▶ _Passage provided_:

______

# Audi TT (mk1) - Dodo Correction Detail



## Robtur (Jul 6, 2009)

After being recommended by another forum member, I was asked to conduct a detail on this (forum members) mk1 TT. Being from Scotland and the car being in London, I did not really know what to expect. I was told of the swirls from the owner, and on arrival this was confirmed, but the refraction of light was slightly distorted, so the depth was slightly flat. So on with some pictures:

On arrival:










































So I started with a snowfoaming the car. I used Chemical Guy Citrus Snowfoam, very good at stripping the car, contaminents and wax, aggregated crevises with various brushes:


















After 5 mins the snowfoam was rinsed off and then started to the wheels/arches/petrol cap/engine bay with Chemical Guys Diablo wheel cleaner and Surfex APC using various brushes, then treated the alloys to Iron Cut:


















The car was washed then with Dodo Juice Born to be Mild using a Dodo Juice Yeti washmitt. Onces washed the car was then treated to Autosmart Tardis to remove tar then rinsed followed up with claying, using Dodo Juice Born Slippy and Swissvax Paint Rubber:










Then the car was washed again the dried using Dodo Juice Time to Dry and a Dodo Juice Supernatual drying Towel then it was time to see the amount of correction ahead. Now this was not a full (3 stage) correction due to time constraint and location, so deeper RDS (random deep scratches) well dulled down, but not attempted to be fully removed:


























There was also an area of concern which showed the car had previous been machine polished. On the rear spoiler there was a area which had been burnt by previous correction:


















This was a reminded how easy it is to cause damage, so the car was taped up, inc edges:










Too paint depth readings all over the car, averaging between 120microns and 160microns:










So on with the correction. I opted to use my rotary with Chemical Guys Hex Logic pads and using Menzerna compounds and finishing with Dodo Juice Lime Prime:

before:








after:








and more corrected pics:

























Then the car was waxed with Dodo Juice Purple Haze Pro, this wax is aimed at use with darker cars, but with extensive knowledge of Dodo Juice products and extensive testing of this wax, I would consider it to be one of the best wax on the market beating many more expensive, also the owner was looking for durability. I used this wax on a car from the highlands in July and was still performing strong in Feb through the harsh winter. Also being a hybrid wax (containing elements of Dodo Juice Red Mist) it gives a very deep shine:










The alloys were treated to Zaino Z2 then Swissvax Autobahn wheel wax and the tyres with Swissvax Pneu, the glass was treated to Dodo Juice Clear Menthol and then used the steam cleaner to remove excessive polish splatter from the owner previous attempt to polish. Exhaust was treated to Dodo Juice Fine Metal finish and the interior was fully steam cleaned and the leather treated to swissvax cleaner cleaner/conditoner. The engine bay was further treated to some steam cleaning, then the metal treated with Dodo Juice Red Mist. The rubbers were treated to Swissvax Seal Feed.

______

▶ _Dataset extract_:
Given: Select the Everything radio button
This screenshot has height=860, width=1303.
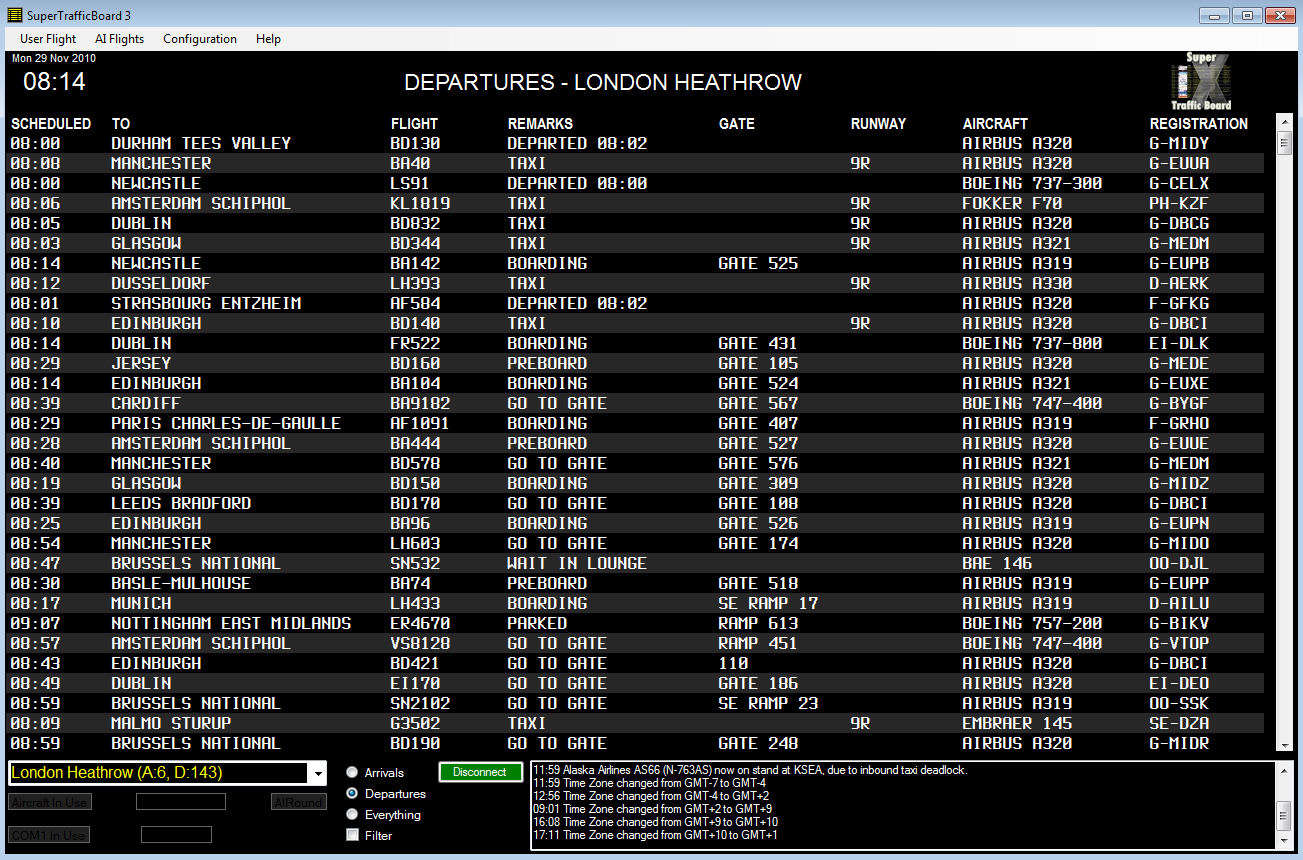Looking at the screenshot, I should click(352, 813).
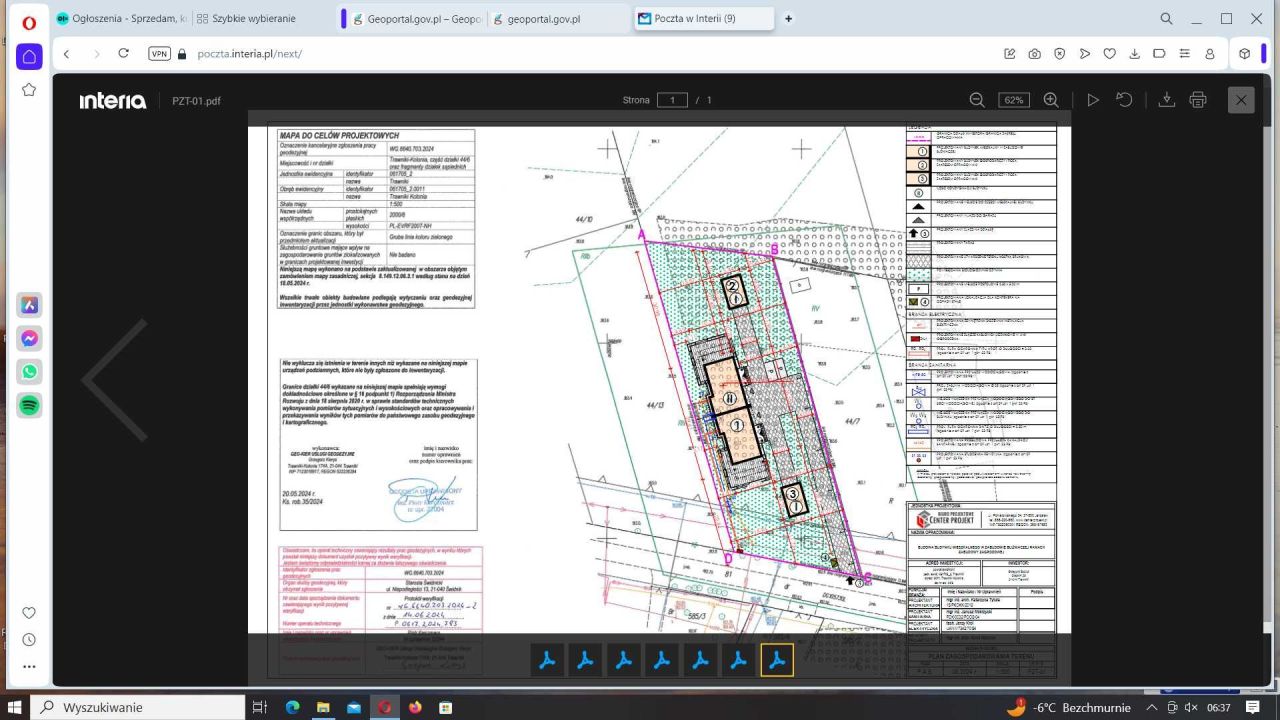This screenshot has width=1280, height=720.
Task: Download the PZT-01.pdf file
Action: click(1166, 100)
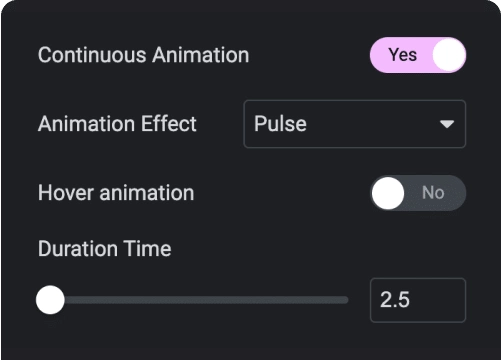Click the Duration Time label
501x360 pixels.
104,249
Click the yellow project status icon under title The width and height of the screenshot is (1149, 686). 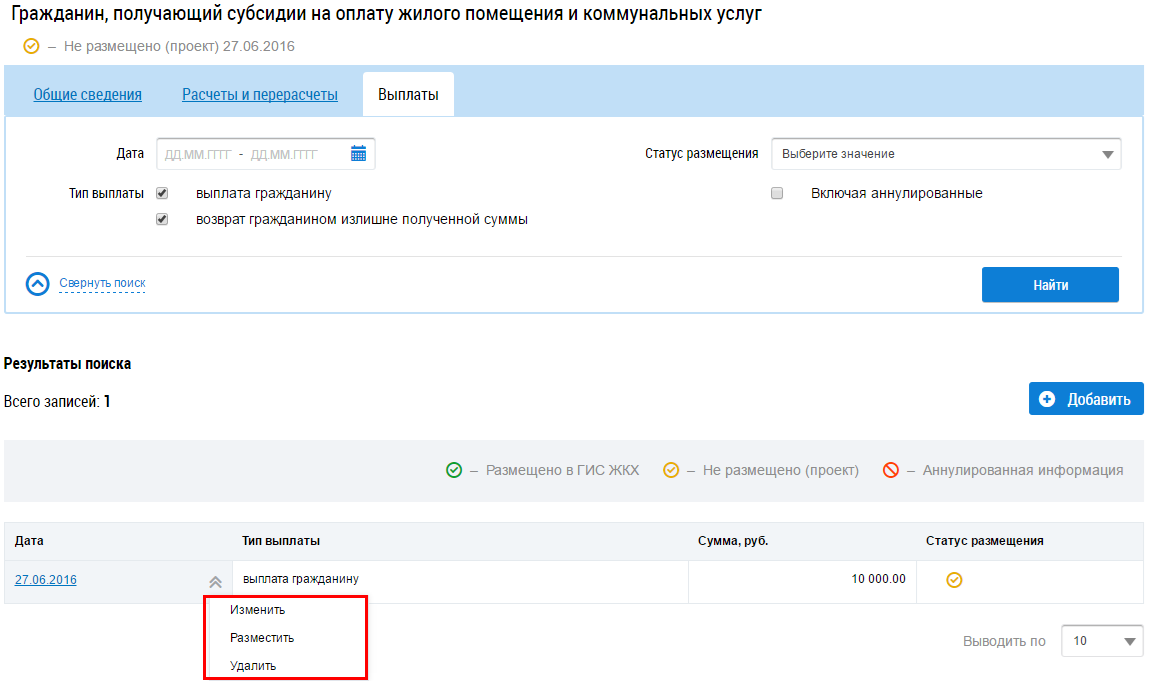(x=31, y=47)
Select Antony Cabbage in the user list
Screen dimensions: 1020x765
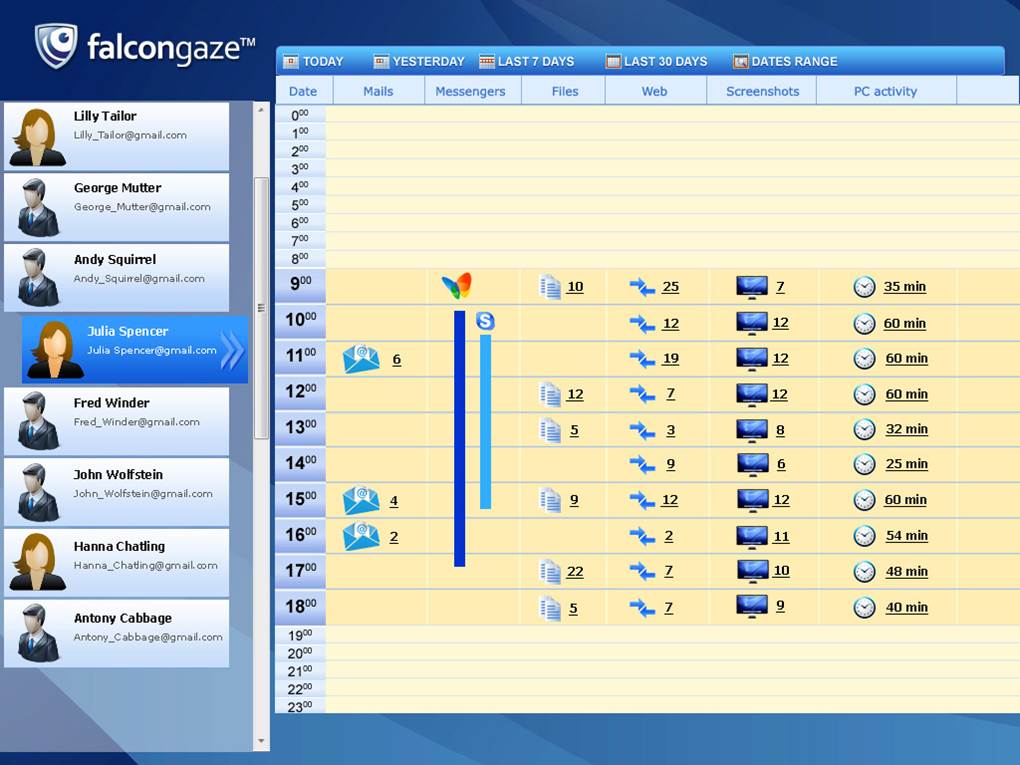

______

▶ _Task requirements_:
• a. Could you repeat the Audi TT detail post from "The alloys were" up to and including "Swissvax Seal Feed.", swapping "alloys" for "rims"?
• b. Which lines of the records contain the string "Select"? Pick out each one.

▶ _Results in order_:
• a.
The rims were treated to Zaino Z2 then Swissvax Autobahn wheel wax and the tyres with Swissvax Pneu, the glass was treated to Dodo Juice Clear Menthol and then used the steam cleaner to remove excessive polish splatter from the owner previous attempt to polish. Exhaust was treated to Dodo Juice Fine Metal finish and the interior was fully steam cleaned and the leather treated to swissvax cleaner cleaner/conditoner. The engine bay was further treated to some steam cleaning, then the metal treated with Dodo Juice Red Mist. The rubbers were treated to Swissvax Seal Feed.

• b.
Given: Select the Everything radio button
Select Antony Cabbage in the user list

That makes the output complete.